Assigned task: Copy out the entries that follow. Leave none out.

Segment Start: Data for review

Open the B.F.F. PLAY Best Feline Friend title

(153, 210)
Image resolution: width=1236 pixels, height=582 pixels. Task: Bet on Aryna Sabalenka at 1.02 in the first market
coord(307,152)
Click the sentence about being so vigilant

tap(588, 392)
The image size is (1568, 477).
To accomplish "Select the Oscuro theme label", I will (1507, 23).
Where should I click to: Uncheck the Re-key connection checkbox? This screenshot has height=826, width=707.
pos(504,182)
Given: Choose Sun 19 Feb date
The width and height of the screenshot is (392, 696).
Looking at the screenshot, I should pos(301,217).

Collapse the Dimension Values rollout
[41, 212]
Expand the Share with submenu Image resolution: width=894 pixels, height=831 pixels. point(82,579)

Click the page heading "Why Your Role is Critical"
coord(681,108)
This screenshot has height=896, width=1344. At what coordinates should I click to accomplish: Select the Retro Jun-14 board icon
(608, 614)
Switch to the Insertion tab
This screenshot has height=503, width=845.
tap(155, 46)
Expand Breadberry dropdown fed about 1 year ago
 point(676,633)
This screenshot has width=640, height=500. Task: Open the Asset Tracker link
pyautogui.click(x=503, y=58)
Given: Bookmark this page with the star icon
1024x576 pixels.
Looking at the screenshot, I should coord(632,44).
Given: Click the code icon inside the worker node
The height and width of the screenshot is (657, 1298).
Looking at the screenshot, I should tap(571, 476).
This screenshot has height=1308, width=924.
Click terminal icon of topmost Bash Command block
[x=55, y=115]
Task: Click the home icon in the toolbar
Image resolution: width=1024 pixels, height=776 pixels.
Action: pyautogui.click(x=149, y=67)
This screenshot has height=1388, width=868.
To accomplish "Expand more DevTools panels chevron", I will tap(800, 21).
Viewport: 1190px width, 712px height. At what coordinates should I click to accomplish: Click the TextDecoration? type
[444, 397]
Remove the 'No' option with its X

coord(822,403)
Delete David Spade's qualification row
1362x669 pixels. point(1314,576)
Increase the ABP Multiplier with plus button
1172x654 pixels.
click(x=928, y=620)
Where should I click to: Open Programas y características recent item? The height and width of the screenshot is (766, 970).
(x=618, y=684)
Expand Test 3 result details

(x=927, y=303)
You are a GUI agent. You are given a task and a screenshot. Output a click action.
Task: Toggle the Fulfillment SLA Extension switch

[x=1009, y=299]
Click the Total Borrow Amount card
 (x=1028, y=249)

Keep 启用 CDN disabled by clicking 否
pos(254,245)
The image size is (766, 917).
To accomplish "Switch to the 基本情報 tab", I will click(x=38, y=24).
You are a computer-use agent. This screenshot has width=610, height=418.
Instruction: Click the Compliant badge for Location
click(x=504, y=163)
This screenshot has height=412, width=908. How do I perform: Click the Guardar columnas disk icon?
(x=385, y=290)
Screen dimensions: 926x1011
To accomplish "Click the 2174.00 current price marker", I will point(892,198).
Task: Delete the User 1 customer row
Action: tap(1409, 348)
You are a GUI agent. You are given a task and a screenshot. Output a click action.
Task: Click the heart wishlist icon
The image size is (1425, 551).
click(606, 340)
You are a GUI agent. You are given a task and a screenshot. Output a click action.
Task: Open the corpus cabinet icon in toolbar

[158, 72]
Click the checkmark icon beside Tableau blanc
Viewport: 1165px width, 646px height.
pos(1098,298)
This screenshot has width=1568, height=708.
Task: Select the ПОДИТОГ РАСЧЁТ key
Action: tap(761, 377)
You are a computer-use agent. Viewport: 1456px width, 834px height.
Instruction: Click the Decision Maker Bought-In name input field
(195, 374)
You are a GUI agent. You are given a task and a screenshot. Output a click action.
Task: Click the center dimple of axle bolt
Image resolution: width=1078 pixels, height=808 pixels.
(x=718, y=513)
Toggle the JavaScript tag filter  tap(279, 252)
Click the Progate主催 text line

Segment End: Data for review

Answer to this exercise:
Open the B.F.F. PLAY Best Feline Friend title

(153, 210)
Image resolution: width=1236 pixels, height=582 pixels. Task: Bet on Aryna Sabalenka at 1.02 in the first market
coord(307,152)
Click the sentence about being so vigilant

tap(588, 392)
The image size is (1568, 477).
To accomplish "Select the Oscuro theme label", I will (1507, 23).
Where should I click to: Uncheck the Re-key connection checkbox? This screenshot has height=826, width=707.
pos(504,182)
Given: Choose Sun 19 Feb date
The width and height of the screenshot is (392, 696).
Looking at the screenshot, I should pos(301,217).

Collapse the Dimension Values rollout
[41, 212]
Expand the Share with submenu Image resolution: width=894 pixels, height=831 pixels. point(82,579)

Click the page heading "Why Your Role is Critical"
coord(681,108)
This screenshot has height=896, width=1344. At what coordinates should I click to accomplish: Select the Retro Jun-14 board icon
(608, 614)
Switch to the Insertion tab
This screenshot has height=503, width=845.
tap(155, 46)
Expand Breadberry dropdown fed about 1 year ago
 point(676,633)
This screenshot has width=640, height=500. Task: Open the Asset Tracker link
pyautogui.click(x=503, y=58)
Given: Bookmark this page with the star icon
1024x576 pixels.
Looking at the screenshot, I should coord(632,44).
Given: Click the code icon inside the worker node
The height and width of the screenshot is (657, 1298).
Looking at the screenshot, I should tap(571, 476).
This screenshot has height=1308, width=924.
Click terminal icon of topmost Bash Command block
[x=55, y=115]
Task: Click the home icon in the toolbar
Image resolution: width=1024 pixels, height=776 pixels.
Action: pyautogui.click(x=149, y=67)
This screenshot has height=1388, width=868.
To accomplish "Expand more DevTools panels chevron", I will tap(800, 21).
Viewport: 1190px width, 712px height. At what coordinates should I click to accomplish: Click the TextDecoration? type
[444, 397]
Remove the 'No' option with its X

coord(822,403)
Delete David Spade's qualification row
1362x669 pixels. point(1314,576)
Increase the ABP Multiplier with plus button
1172x654 pixels.
click(x=928, y=620)
Where should I click to: Open Programas y características recent item? The height and width of the screenshot is (766, 970).
(x=618, y=684)
Expand Test 3 result details

(x=927, y=303)
You are a GUI agent. You are given a task and a screenshot. Output a click action.
Task: Toggle the Fulfillment SLA Extension switch

[x=1009, y=299]
Click the Total Borrow Amount card
 (x=1028, y=249)

Keep 启用 CDN disabled by clicking 否
pos(254,245)
The image size is (766, 917).
To accomplish "Switch to the 基本情報 tab", I will click(x=38, y=24).
You are a computer-use agent. This screenshot has width=610, height=418.
Instruction: Click the Compliant badge for Location
click(x=504, y=163)
This screenshot has height=412, width=908. How do I perform: Click the Guardar columnas disk icon?
(x=385, y=290)
Screen dimensions: 926x1011
To accomplish "Click the 2174.00 current price marker", I will point(892,198).
Task: Delete the User 1 customer row
Action: tap(1409, 348)
You are a GUI agent. You are given a task and a screenshot. Output a click action.
Task: Click the heart wishlist icon
The image size is (1425, 551).
click(606, 340)
You are a GUI agent. You are given a task and a screenshot. Output a click action.
Task: Open the corpus cabinet icon in toolbar

[158, 72]
Click the checkmark icon beside Tableau blanc
Viewport: 1165px width, 646px height.
pos(1098,298)
This screenshot has width=1568, height=708.
Task: Select the ПОДИТОГ РАСЧЁТ key
Action: tap(761, 377)
You are a computer-use agent. Viewport: 1456px width, 834px height.
Instruction: Click the Decision Maker Bought-In name input field
(195, 374)
You are a GUI agent. You are given a task and a screenshot. Output a click action.
Task: Click the center dimple of axle bolt
Image resolution: width=1078 pixels, height=808 pixels.
(x=718, y=513)
Toggle the JavaScript tag filter  tap(279, 252)
Click the Progate主催 text line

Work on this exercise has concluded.